Por Moara Crivelente*

“A Organização para a Libertação da Palestina e o Estado da Palestina estão liberados, a partir de hoje, de todos os acordos e entendimentos com os governos estadunidense e israelense e de todas as obrigações baseadas nesses entendimentos e acordos,” disse o presidente Abbas, citado pela agência palestina Wafa (leia a tradução do discurso no fim do texto). Abbas convocara uma reunião de emergência para discutir a estratégia diante do plano declarado do governo israelense de anexação, que embora repudiável, não surpreende: Israel vem anexando a Palestina há muito. Entretanto, a situação toma novas dimensões.

Nas últimas semanas, diversos analistas examinaram as consequências da coalizão de governo recém-anunciada em Israel entre dois criminosos de guerra cuja única distinção mais relevante entre si é serem de extrema-direita ou de direita (ou “centro-direita”, segundo alguns). O acordo para a formação da coalizão entre o atual premiê Benjamin Netanyahu (cuja supremacia, após uma década de mandato consecutivo, só foi posta em xeque por acusações de corrupção) e o ex-comandante das Forças Armadas de Israel Benny Gantz, prenunciava maior tensionamento. Um dos principais motivos era a já anunciada intenção de anexar vastas porções do que restou da Palestina, chancelada pela proposta de “acordo do século” (o “ultimato do século”) despejada pelo presidente estadunidense Donald Trump. A proposta poderá ser apresentada ao Parlamento israelense a partir de 1º de julho.

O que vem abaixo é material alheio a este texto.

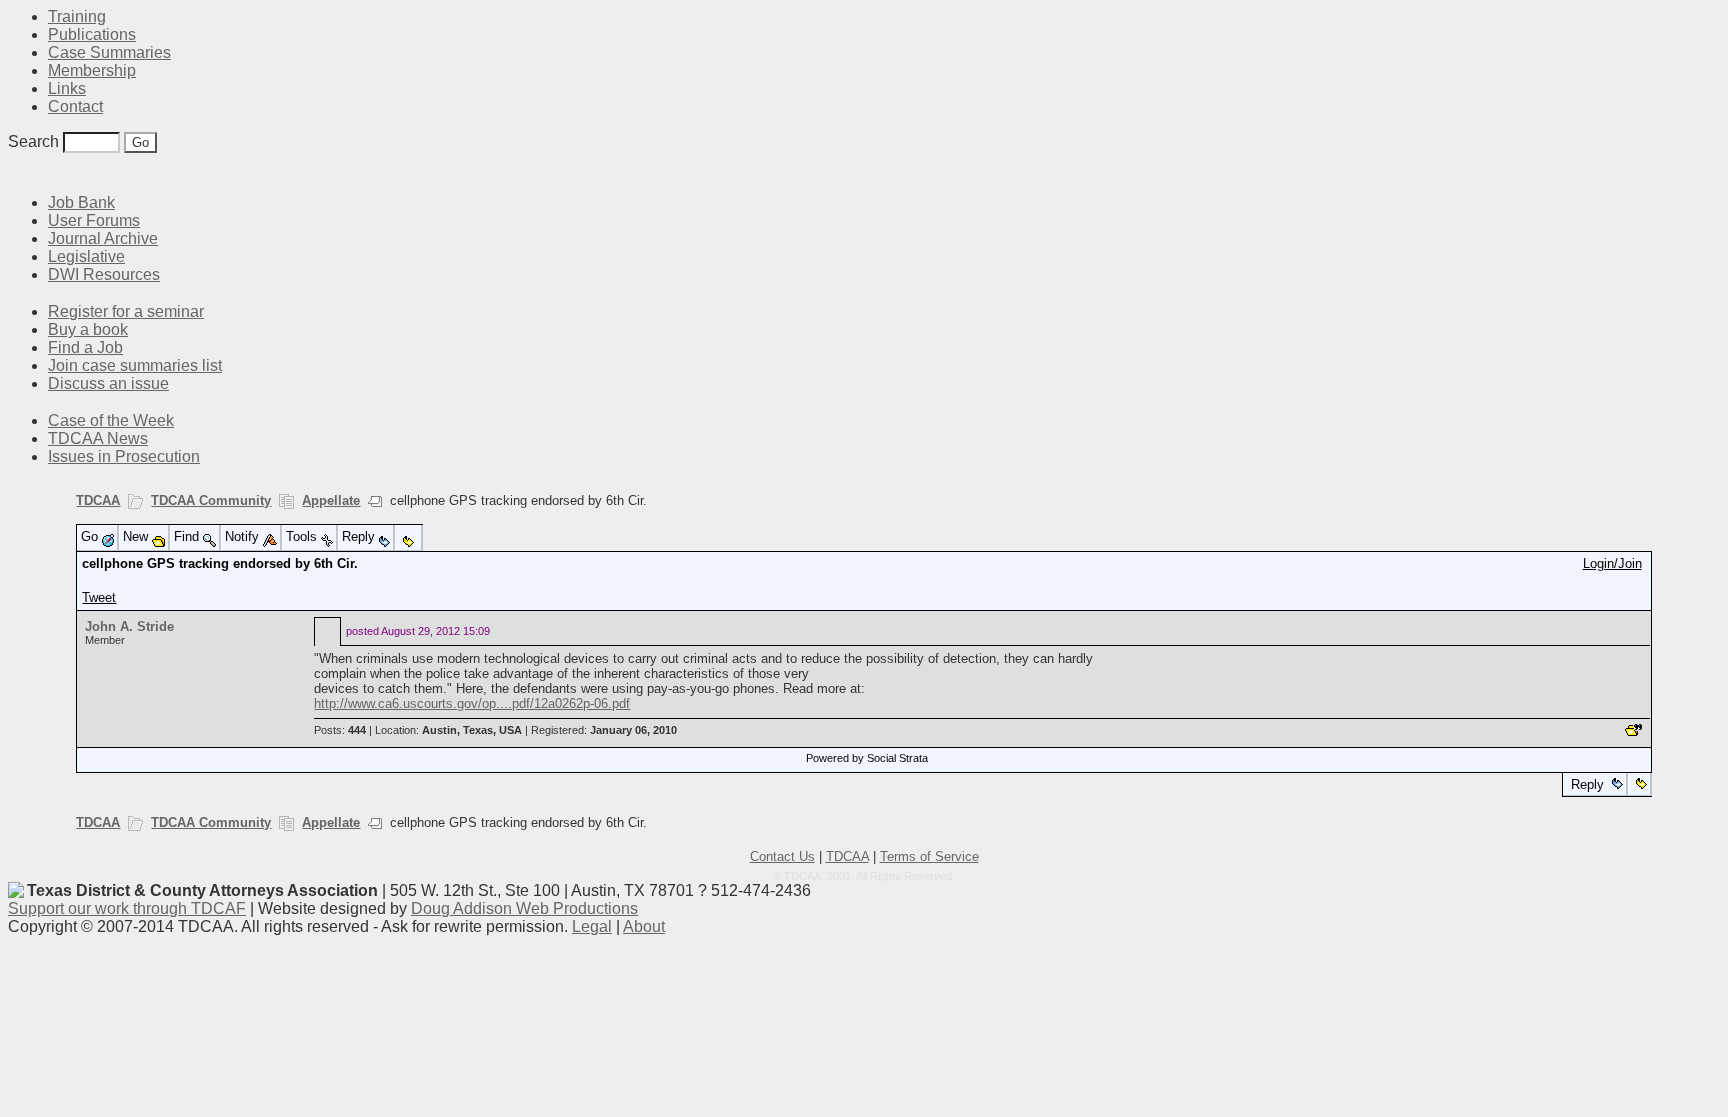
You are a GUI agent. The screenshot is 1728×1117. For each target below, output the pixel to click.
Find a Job (85, 347)
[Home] (20, 172)
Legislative (86, 256)
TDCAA (98, 500)
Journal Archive (103, 238)
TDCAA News (98, 438)
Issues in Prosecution (124, 456)
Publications (92, 34)
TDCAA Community (211, 500)
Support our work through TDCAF (127, 908)
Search (33, 141)
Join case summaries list (135, 365)
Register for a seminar (126, 311)
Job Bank (81, 202)
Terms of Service (929, 856)
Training (77, 16)
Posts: (340, 730)
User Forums (94, 220)
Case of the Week (111, 420)
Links (67, 88)
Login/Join (1612, 563)
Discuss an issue (108, 383)
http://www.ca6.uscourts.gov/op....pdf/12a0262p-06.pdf (472, 703)
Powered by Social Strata (867, 758)
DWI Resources (104, 274)
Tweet (99, 597)
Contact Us (782, 856)
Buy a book (88, 329)
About (644, 926)
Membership (92, 70)
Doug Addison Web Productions (524, 908)
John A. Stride (129, 626)
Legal (592, 926)
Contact (75, 106)
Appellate (331, 500)
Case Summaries (109, 52)
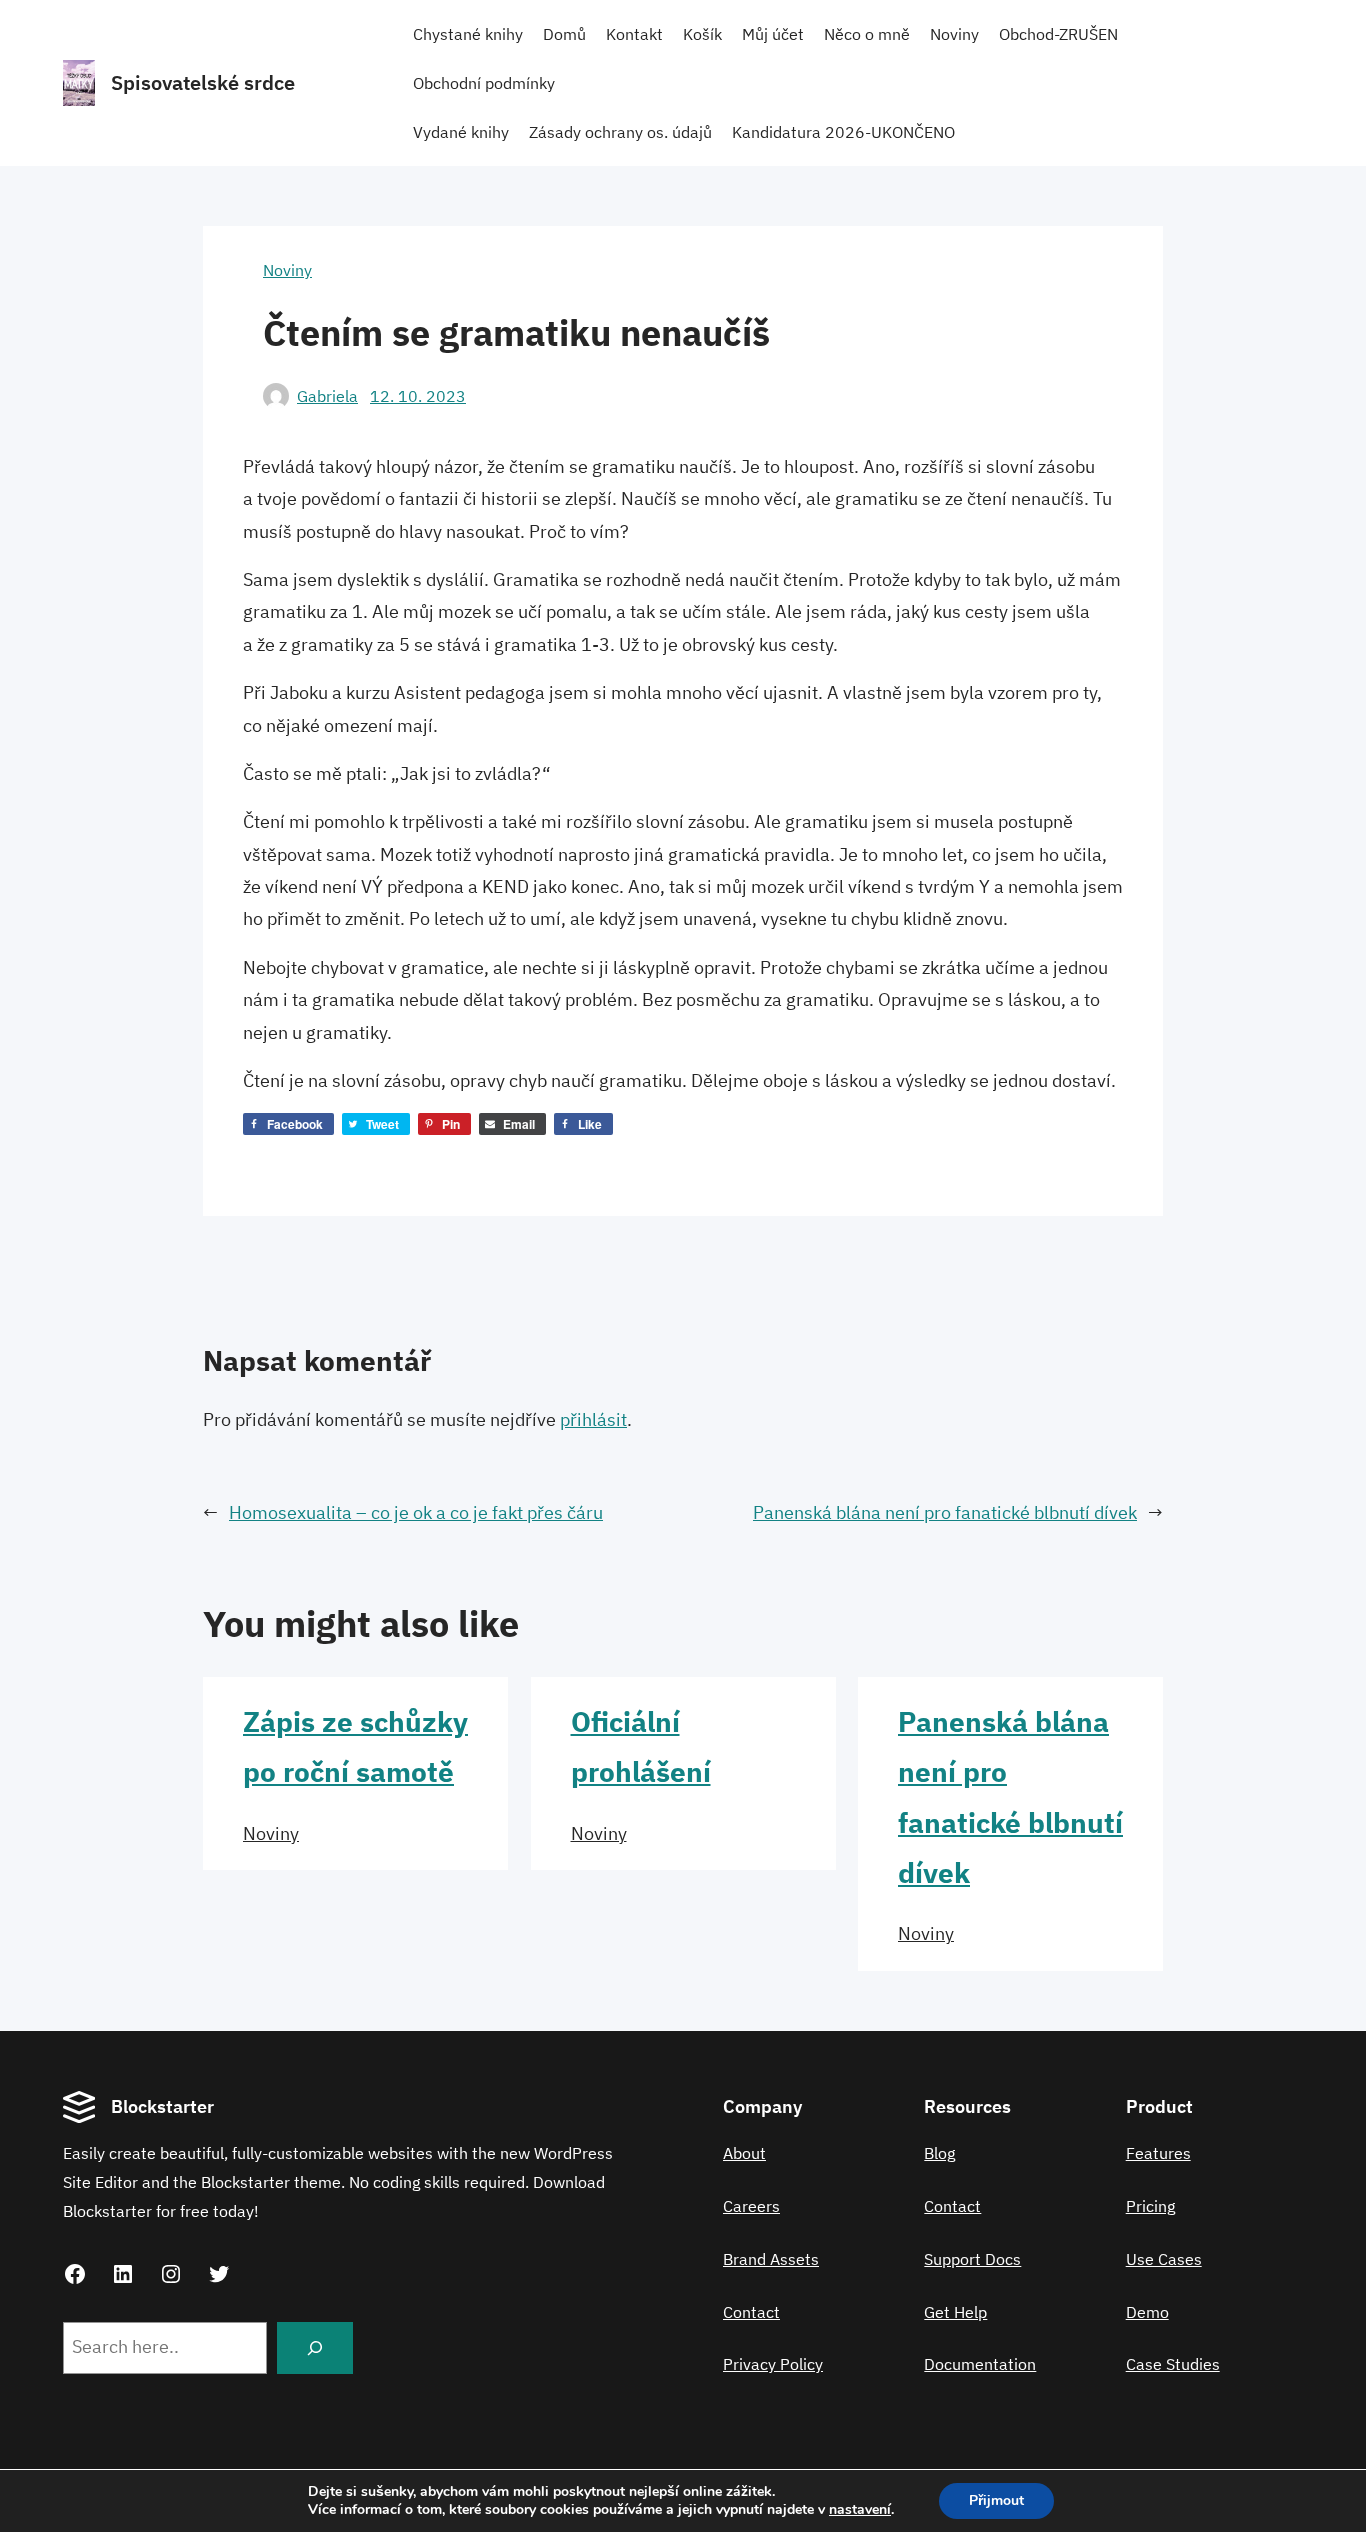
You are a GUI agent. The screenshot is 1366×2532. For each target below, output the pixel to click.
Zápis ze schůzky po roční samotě (355, 1746)
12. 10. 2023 (418, 396)
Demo (1147, 2312)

Abordamos em três episódios da TV Cebrapaz, atividades virtuais e artigos o 72º aniversário da Nakba, a Catástrofe na Palestina, rememorada todo 15 de maio, representada pelo massacre e expulsão de centenas de milhares de palestinos e a destruição de quase 600 vilas no processo de estabelecimento do Estado de Israel, no fim do “Mandato Britânico”, em 1948. Discutimos então como a ocupação militar e colonização israelense da Palestina toma rumos irreversíveis enquanto os ditos mediadores internacionais ainda ousavam falar de negociações para solucionar o “conflito”. Mas na chamada questão palestina, a “diplomacia” é tomada pelo ultimato das potências.

Catástrofe contínua

É valente o combate que o povo palestino travou e trava através da resistência, primeiro armada (sistematicamente taxada de “terrorismo” por seus algozes e cúmplices) e também jurídica e diplomática. Apostando na paz, a Organização para a Libertação da Palestina (OLP) reconheceu o Estado de Israel e se comprometeu com o estabelecimento do Estado da Palestina ao seu lado. Já seria um muito menor que o desenhado na resolução 181 adotada em 1947 pela Assembleia Geral da ONU, que recomendava a partilha da Palestina entre judeus e árabes em linhas desproporcionais, num plano rejeitado pelo povo palestino desde a década de 1930 porque já o enxergava como colonização da sua terra pelo movimento sionista sob o Mandato Britânico. Em um dos episódios da TV Cebrapaz, incluímos um vídeo ilustrando essa articulação, com a propaganda do exército britânico reprimindo revoltas palestinas (que, note-se, já eram taxadas de terrorismo).

O compromisso dos palestinos com uma solução diplomática ficou plasmado no discurso de Yasser Arafat na ONU em 1974 (quando caminhou até o púlpito ovacionado), convidado pelo presidente da Assembleia Geral, o argelino Abdelaziz Bouteflika, um exemplo da conquista do espaço pelo movimento anticolonial. O compromisso seria reforçado na Declaração de Independência da Palestina em 1988 e na Declaração de Princípios de 1993, que inaugurava o chamado processo de paz de Oslo para garantir a transição da ocupação militar israelense para a consolidação do Estado da Palestina até o fim daquela década. Neste quesito, “o processo” fracassou.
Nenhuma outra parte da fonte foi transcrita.